- DIRECTION -
Can you find every line in the entries below that contains the word "Task" and copy each one?

- MATERIAL -
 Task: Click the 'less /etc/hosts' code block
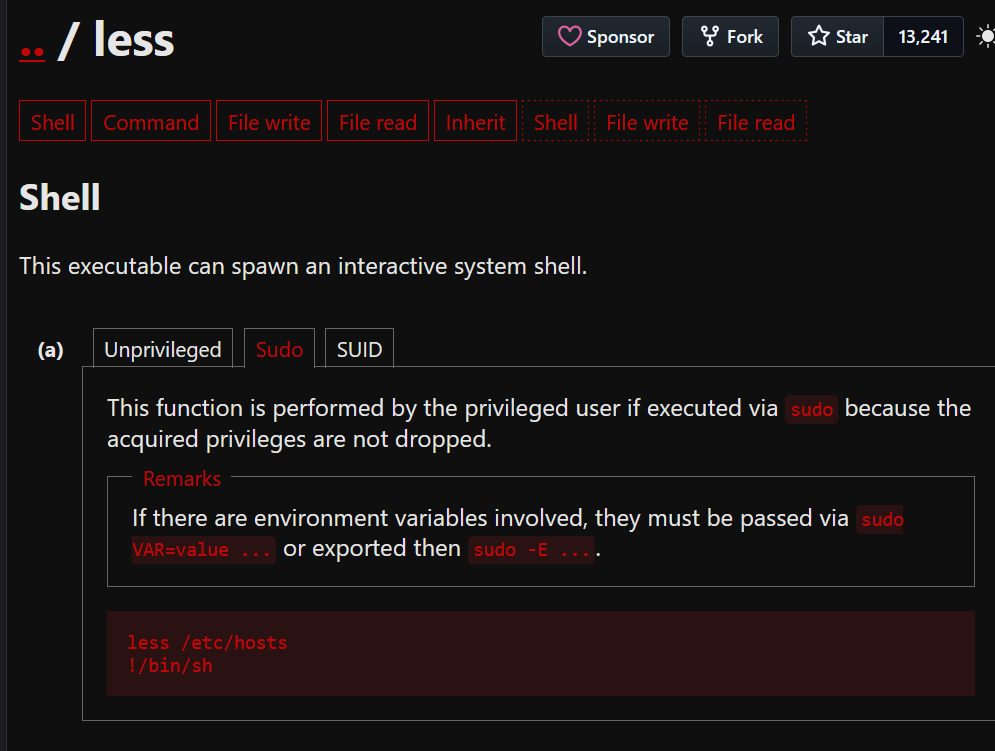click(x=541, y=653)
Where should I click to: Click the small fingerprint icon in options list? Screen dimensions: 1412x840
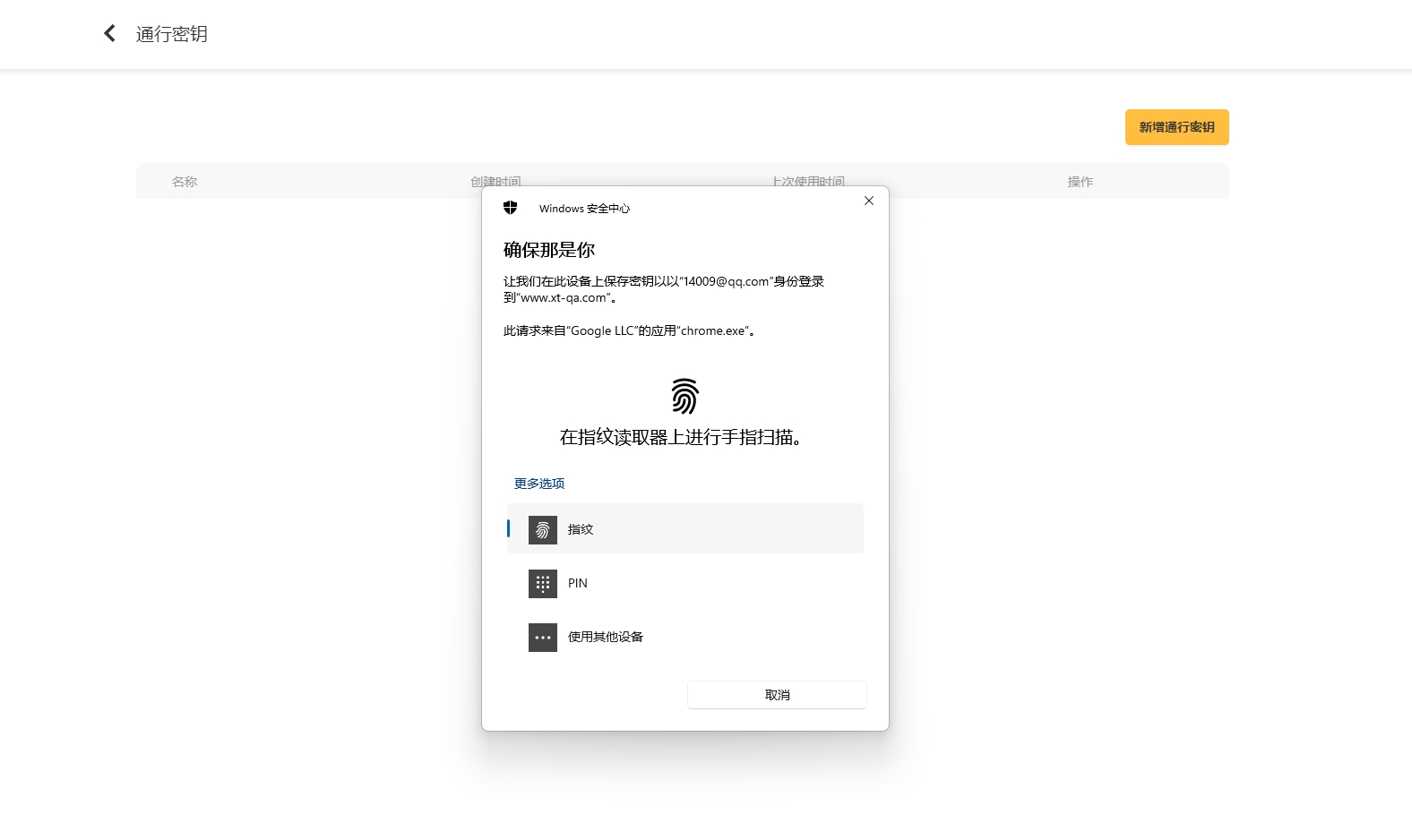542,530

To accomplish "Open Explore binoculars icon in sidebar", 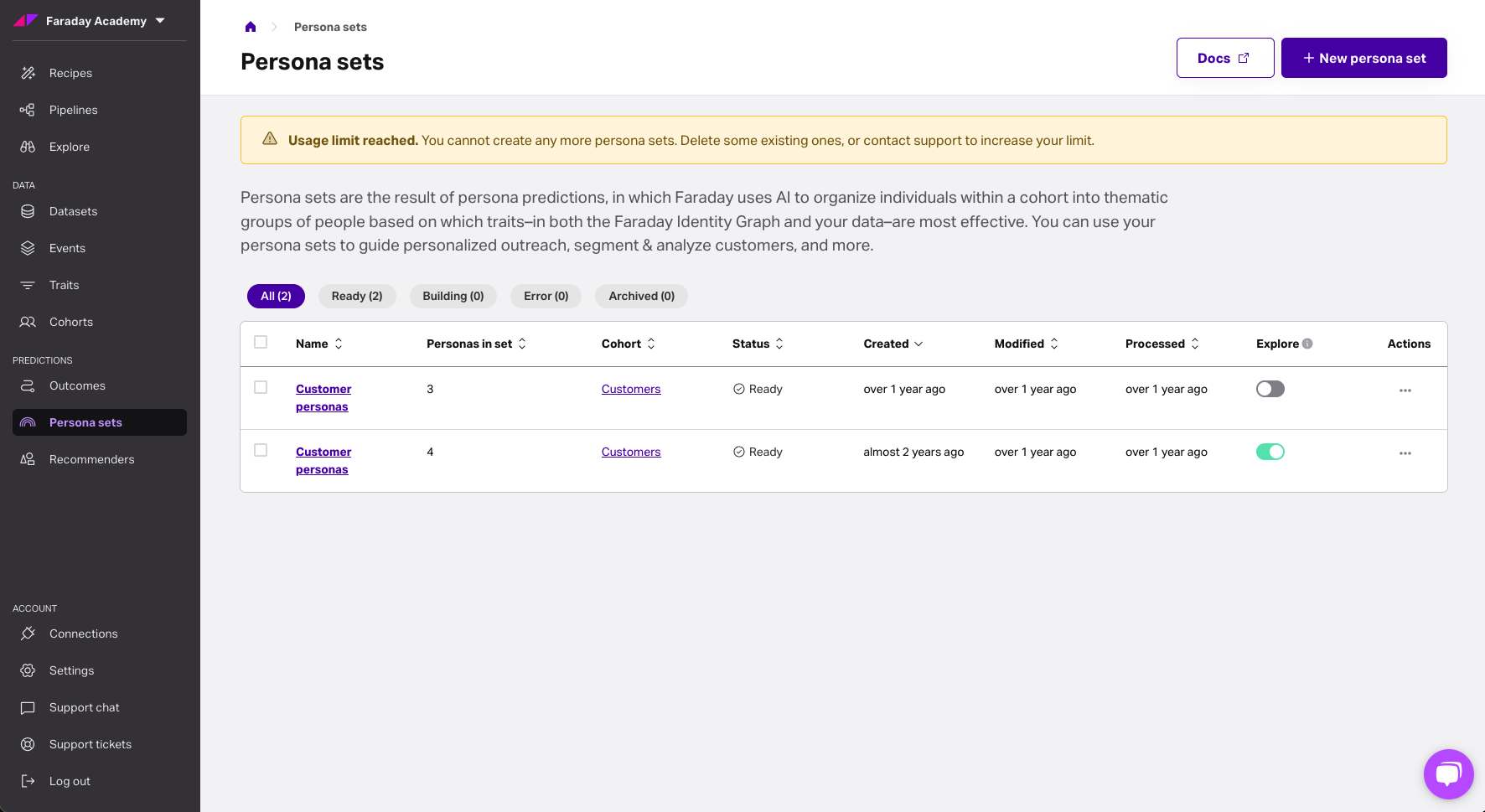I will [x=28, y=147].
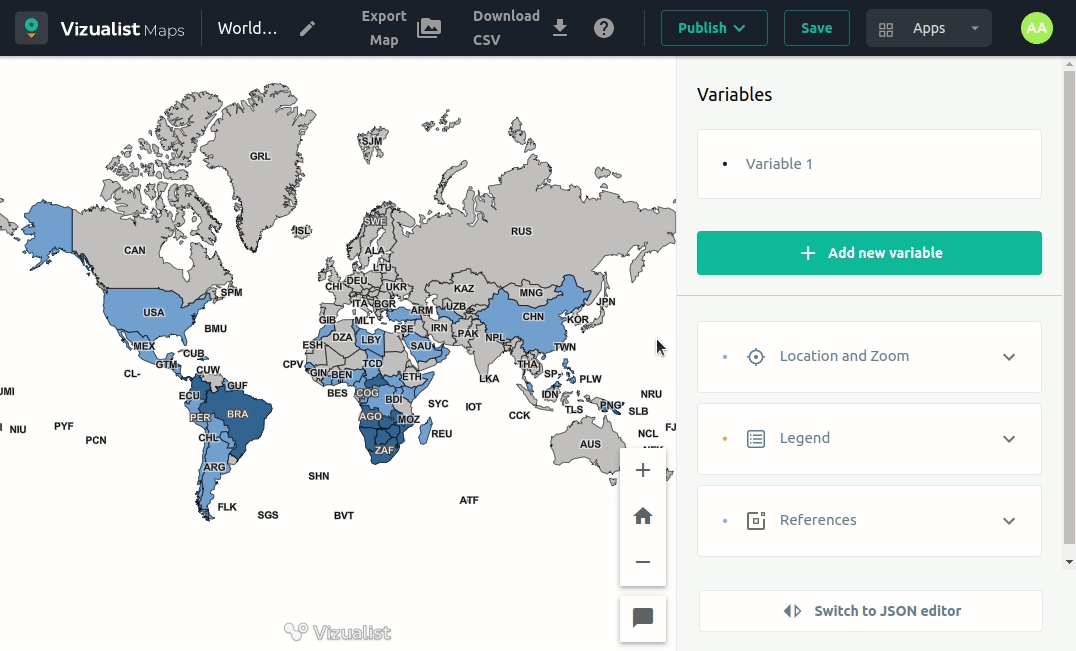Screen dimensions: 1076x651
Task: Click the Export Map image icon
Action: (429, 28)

- ANSWER IN FULL -
 Task: Click the 'less /etc/hosts' code block
Task: Click the Export Map image icon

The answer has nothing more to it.